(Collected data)
= = = = =

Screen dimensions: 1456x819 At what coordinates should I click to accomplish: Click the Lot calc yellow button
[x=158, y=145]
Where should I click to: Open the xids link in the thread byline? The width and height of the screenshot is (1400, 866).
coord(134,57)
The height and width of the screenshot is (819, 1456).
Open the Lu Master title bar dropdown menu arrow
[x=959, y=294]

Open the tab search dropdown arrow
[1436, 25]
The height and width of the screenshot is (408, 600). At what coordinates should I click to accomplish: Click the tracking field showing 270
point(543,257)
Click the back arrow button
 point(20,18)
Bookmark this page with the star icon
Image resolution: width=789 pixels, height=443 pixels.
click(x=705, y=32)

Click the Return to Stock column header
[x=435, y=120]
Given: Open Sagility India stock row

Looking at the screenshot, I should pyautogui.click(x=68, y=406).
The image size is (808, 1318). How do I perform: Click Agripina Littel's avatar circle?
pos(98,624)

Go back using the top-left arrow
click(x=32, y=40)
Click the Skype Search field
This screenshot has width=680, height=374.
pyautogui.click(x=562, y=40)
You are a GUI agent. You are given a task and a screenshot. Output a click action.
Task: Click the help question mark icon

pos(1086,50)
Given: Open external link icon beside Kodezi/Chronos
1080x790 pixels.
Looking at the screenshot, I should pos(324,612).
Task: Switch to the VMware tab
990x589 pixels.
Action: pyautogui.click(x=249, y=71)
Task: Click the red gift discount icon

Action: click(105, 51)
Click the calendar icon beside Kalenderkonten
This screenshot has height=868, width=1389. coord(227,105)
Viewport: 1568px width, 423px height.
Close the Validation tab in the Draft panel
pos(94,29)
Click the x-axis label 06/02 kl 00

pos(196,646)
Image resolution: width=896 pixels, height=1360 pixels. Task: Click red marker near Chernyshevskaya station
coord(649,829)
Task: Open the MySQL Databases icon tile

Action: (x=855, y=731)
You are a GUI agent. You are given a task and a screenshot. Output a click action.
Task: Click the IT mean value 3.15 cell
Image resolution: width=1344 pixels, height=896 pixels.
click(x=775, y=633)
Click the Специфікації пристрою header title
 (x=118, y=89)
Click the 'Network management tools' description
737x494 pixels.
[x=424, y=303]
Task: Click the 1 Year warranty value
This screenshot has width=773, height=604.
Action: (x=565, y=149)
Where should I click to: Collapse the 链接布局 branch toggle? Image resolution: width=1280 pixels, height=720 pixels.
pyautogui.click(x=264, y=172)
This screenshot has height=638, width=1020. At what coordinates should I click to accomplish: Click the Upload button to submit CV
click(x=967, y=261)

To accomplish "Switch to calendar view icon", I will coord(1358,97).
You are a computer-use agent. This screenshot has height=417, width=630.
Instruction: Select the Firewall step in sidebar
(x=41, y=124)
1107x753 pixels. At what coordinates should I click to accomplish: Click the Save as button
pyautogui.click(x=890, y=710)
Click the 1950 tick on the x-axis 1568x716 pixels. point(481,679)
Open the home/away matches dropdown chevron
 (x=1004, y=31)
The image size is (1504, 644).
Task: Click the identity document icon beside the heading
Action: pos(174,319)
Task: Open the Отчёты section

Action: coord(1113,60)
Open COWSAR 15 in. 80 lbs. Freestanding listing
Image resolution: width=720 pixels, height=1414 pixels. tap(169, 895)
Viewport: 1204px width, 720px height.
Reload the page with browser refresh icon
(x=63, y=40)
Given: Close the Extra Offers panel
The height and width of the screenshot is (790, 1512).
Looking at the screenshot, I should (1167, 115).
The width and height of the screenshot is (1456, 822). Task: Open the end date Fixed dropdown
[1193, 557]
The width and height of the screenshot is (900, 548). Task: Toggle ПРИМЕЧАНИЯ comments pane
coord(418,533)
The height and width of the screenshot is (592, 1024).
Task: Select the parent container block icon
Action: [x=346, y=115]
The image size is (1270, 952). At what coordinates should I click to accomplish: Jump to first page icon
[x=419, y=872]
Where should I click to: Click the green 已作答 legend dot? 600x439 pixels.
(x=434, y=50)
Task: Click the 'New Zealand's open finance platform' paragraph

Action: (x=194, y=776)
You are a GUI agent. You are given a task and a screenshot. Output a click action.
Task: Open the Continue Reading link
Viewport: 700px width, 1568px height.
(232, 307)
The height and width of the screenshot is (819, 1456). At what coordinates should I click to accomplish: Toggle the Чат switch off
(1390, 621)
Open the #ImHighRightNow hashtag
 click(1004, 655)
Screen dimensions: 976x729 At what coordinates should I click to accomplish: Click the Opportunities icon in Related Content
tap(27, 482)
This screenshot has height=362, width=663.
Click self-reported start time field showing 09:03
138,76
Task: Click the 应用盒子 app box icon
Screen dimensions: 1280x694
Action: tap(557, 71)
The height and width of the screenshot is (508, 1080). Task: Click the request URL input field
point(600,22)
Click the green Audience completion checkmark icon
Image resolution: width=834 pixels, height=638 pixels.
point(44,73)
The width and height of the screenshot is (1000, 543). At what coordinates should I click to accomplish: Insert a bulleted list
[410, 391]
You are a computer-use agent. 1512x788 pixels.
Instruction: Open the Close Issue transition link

= = = = =

• _Short exercise_
Convert the material above into a JSON list of strings, with one string for each line and blank lines omitted.

• _Problem solution_
[
  "Screen dimensions: 1456x819 At what coordinates should I click to accomplish: Click the Lot calc yellow button",
  "[x=158, y=145]",
  "Where should I click to: Open the xids link in the thread byline? The width and height of the screenshot is (1400, 866).",
  "coord(134,57)",
  "The height and width of the screenshot is (819, 1456).",
  "Open the Lu Master title bar dropdown menu arrow",
  "[x=959, y=294]",
  "Open the tab search dropdown arrow",
  "[1436, 25]",
  "The height and width of the screenshot is (408, 600). At what coordinates should I click to accomplish: Click the tracking field showing 270",
  "point(543,257)",
  "Click the back arrow button",
  " point(20,18)",
  "Bookmark this page with the star icon",
  "Image resolution: width=789 pixels, height=443 pixels.",
  "click(x=705, y=32)",
  "Click the Return to Stock column header",
  "[x=435, y=120]",
  "Given: Open Sagility India stock row",
  "Looking at the screenshot, I should pyautogui.click(x=68, y=406).",
  "The image size is (808, 1318). How do I perform: Click Agripina Littel's avatar circle?",
  "pos(98,624)",
  "Go back using the top-left arrow",
  "click(x=32, y=40)",
  "Click the Skype Search field",
  "This screenshot has width=680, height=374.",
  "pyautogui.click(x=562, y=40)",
  "You are a GUI agent. You are given a task and a screenshot. Output a click action.",
  "Task: Click the help question mark icon",
  "pos(1086,50)",
  "Given: Open external link icon beside Kodezi/Chronos",
  "1080x790 pixels.",
  "Looking at the screenshot, I should pos(324,612).",
  "Task: Switch to the VMware tab",
  "990x589 pixels.",
  "Action: pyautogui.click(x=249, y=71)",
  "Task: Click the red gift discount icon",
  "Action: click(105, 51)",
  "Click the calendar icon beside Kalenderkonten",
  "This screenshot has height=868, width=1389. coord(227,105)",
  "Viewport: 1568px width, 423px height.",
  "Close the Validation tab in the Draft panel",
  "pos(94,29)",
  "Click the x-axis label 06/02 kl 00",
  "pos(196,646)",
  "Image resolution: width=896 pixels, height=1360 pixels. Task: Click red marker near Chernyshevskaya station",
  "coord(649,829)",
  "Task: Open the MySQL Databases icon tile",
  "Action: (x=855, y=731)",
  "You are a GUI agent. You are given a task and a screenshot. Output a click action.",
  "Task: Click the IT mean value 3.15 cell",
  "Image resolution: width=1344 pixels, height=896 pixels.",
  "click(x=775, y=633)",
  "Click the Специфікації пристрою header title",
  " (x=118, y=89)",
  "Click the 'Network management tools' description",
  "737x494 pixels.",
  "[x=424, y=303]",
  "Task: Click the 1 Year warranty value",
  "This screenshot has width=773, height=604.",
  "Action: (x=565, y=149)",
  "Where should I click to: Collapse the 链接布局 branch toggle? Image resolution: width=1280 pixels, height=720 pixels.",
  "pyautogui.click(x=264, y=172)",
  "This screenshot has height=638, width=1020. At what coordinates should I click to accomplish: Click the Upload button to submit CV",
  "click(x=967, y=261)",
  "To accomplish \"Switch to calendar view icon\", I will coord(1358,97).",
  "You are a computer-use agent. This screenshot has height=417, width=630.",
  "Instruction: Select the Firewall step in sidebar",
  "(x=41, y=124)",
  "1107x753 pixels. At what coordinates should I click to accomplish: Click the Save as button",
  "pyautogui.click(x=890, y=710)",
  "Click the 1950 tick on the x-axis 1568x716 pixels. point(481,679)",
  "Open the home/away matches dropdown chevron",
  " (x=1004, y=31)",
  "The image size is (1504, 644).",
  "Task: Click the identity document icon beside the heading",
  "Action: pos(174,319)",
  "Task: Open the Отчёты section",
  "Action: coord(1113,60)",
  "Open COWSAR 15 in. 80 lbs. Freestanding listing",
  "Image resolution: width=720 pixels, height=1414 pixels. tap(169, 895)",
  "Viewport: 1204px width, 720px height.",
  "Reload the page with browser refresh icon",
  "(x=63, y=40)",
  "Given: Close the Extra Offers panel",
  "The height and width of the screenshot is (790, 1512).",
  "Looking at the screenshot, I should (1167, 115).",
  "The width and height of the screenshot is (1456, 822). Task: Open the end date Fixed dropdown",
  "[1193, 557]",
  "The width and height of the screenshot is (900, 548). Task: Toggle ПРИМЕЧАНИЯ comments pane",
  "coord(418,533)",
  "The height and width of the screenshot is (592, 1024).",
  "Task: Select the parent container block icon",
  "Action: [x=346, y=115]",
  "The image size is (1270, 952). At what coordinates should I click to accomplish: Jump to first page icon",
  "[x=419, y=872]",
  "Where should I click to: Click the green 已作答 legend dot? 600x439 pixels.",
  "(x=434, y=50)",
  "Task: Click the 'New Zealand's open finance platform' paragraph",
  "Action: (x=194, y=776)",
  "You are a GUI agent. You are given a task and a screenshot. Output a click action.",
  "Task: Open the Continue Reading link",
  "Viewport: 700px width, 1568px height.",
  "(232, 307)",
  "The height and width of the screenshot is (819, 1456). At what coordinates should I click to accomplish: Toggle the Чат switch off",
  "(1390, 621)",
  "Open the #ImHighRightNow hashtag",
  " click(1004, 655)",
  "Screen dimensions: 976x729 At what coordinates should I click to accomplish: Click the Opportunities icon in Related Content",
  "tap(27, 482)",
  "This screenshot has height=362, width=663.",
  "Click self-reported start time field showing 09:03",
  "138,76",
  "Task: Click the 应用盒子 app box icon",
  "Screen dimensions: 1280x694",
  "Action: tap(557, 71)",
  "The height and width of the screenshot is (508, 1080). Task: Click the request URL input field",
  "point(600,22)",
  "Click the green Audience completion checkmark icon",
  "Image resolution: width=834 pixels, height=638 pixels.",
  "point(44,73)",
  "The width and height of the screenshot is (1000, 543). At what coordinates should I click to accomplish: Insert a bulleted list",
  "[410, 391]",
  "You are a computer-use agent. 1512x788 pixels.",
  "Instruction: Open the Close Issue transition link"
]